Labor law reform: vital for progress, president argues

President Felipe Calderon has presented Congress’ lower house with a bill proposing significant changes to Mexico’s outdated labor law that he says will complete the country’s transformation to a more competitive and modern economy.

Labor law has not been significantly altered in four decades. Presently, it is both difficult and expensive to fire workers, a fact that discourages small businesses from taking on new staff. Moreover, union leaders are not directly elected or required to reveal the destiny of tens of millions of dollars that they receive each year.

“The aim is to enable millions of people who are unemployed to have access to work, particularly women and young people,” Calderon said of the bill, which will facilitate recruitment via outsourcing, introduce 180-day “learning contracts,” limit the right of workers to strike, speed arbitration, reduce severance payments for employers who dismiss employees and increase the accountability and democratization of labor unions.

Calderon hopes to fast-track the bill through the Camera de Diputados before he steps down on December 1. He introduced it as a “preferred initiative,” meaning legislators must discuss and vote on it within 30 days.  A vote could be taken as early as September 27.

Most attempts at labor law reform in the past two decades have been vigorously opposed by the left and union leaders, who fear for the erosion of workers’ rights, many of which derive from the 1910-1920 Mexican Revolution, a conflict that cost more than one million lives.

Although political parties across the board recognize the need for at least some reform to Mexico’s labor laws, there are concerns that the proposed changes will damage union leverage irrevocably and mainly benefit the nation’s economic elite.

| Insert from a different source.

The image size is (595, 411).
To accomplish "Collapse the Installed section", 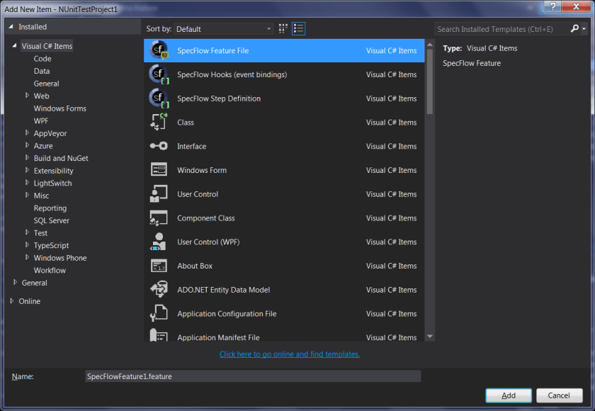I will [x=9, y=26].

Last week, the Frente Legislativo Progresista, made up of three left-wing parties in the lower house, presented their own watered-down initiative that they said “had much in common” with Calderon’s bill. This proposal includes the setting up of a public registry of all unions, secret balloting in internal union leadership elections and measures to make an organization’s finances more transparent.

A contentious part of the initiative  is permitting companies to subcontract work with no limit, effectively giving them, critics say, the ability to find low-cost workers with no union to replace unionized, higher-wage employees.  It seems unlikely Mexican unions will acquiesce to these modifications to the law and many have organized protests against Calderon’s initiative this weekend. (Advocates of reform stress that the benefits of workers would not be touched, including the right to health care, pensions and housing.)

Foreign labor groups have been supportive of their Mexican counterparts. “The fundamental effects of the proposed changes to Mexico’s labor laws will be to lower the cost of labor, maintain widespread corporate control of labor relations, destroy job security and increase poverty and violate worker and human rights in Mexico,” the International Metalworkers’ Federation said of the labor reform bill presented by the Institutional Revolutionary Party (PRI) in March 2011 – an initiative not too dissimilar to the one Calderon sent to Congress earlier this month.

Discussion of Calderon’s proposal will be limited but perhaps not entirely necessary since legislators have been debating the intricacies of labor reform at length in recent sessions.  But the question many wavering diputados may be asking themselves is whether the reforms would improve the lives of the 50 million people living below the poverty level in Mexico. According to some studies, the bill would add a mere 0.5 percent to annual GDP, although most agree that labor reform will stimulate formal job creation, albeit mainly on the lowest end of the wage scale.

Coparmex President Alberto Espinosa Desiguad said labor reform would shoot Mexico 10 to 15 places up the World Economic Forum Global Competitiveness Index. Mexico is currently 133rd out of 145 countries in “flexibility to hire and fire workers,” he noted this week.

Espinosa said the lack of job opportunities hurt the most “vulnerable” groups – the young, women and people with disabilities – most of all.  (Mexico’s overall unemployment rate is 4.85 percent but 9.25 percent among the 18-25 age group. Around one million young people enter the workforce each year.)

An interesting feature of the initiative is that it forbids that women be required to present a non-pregnancy medical certification to get a job or to obtain a promotion.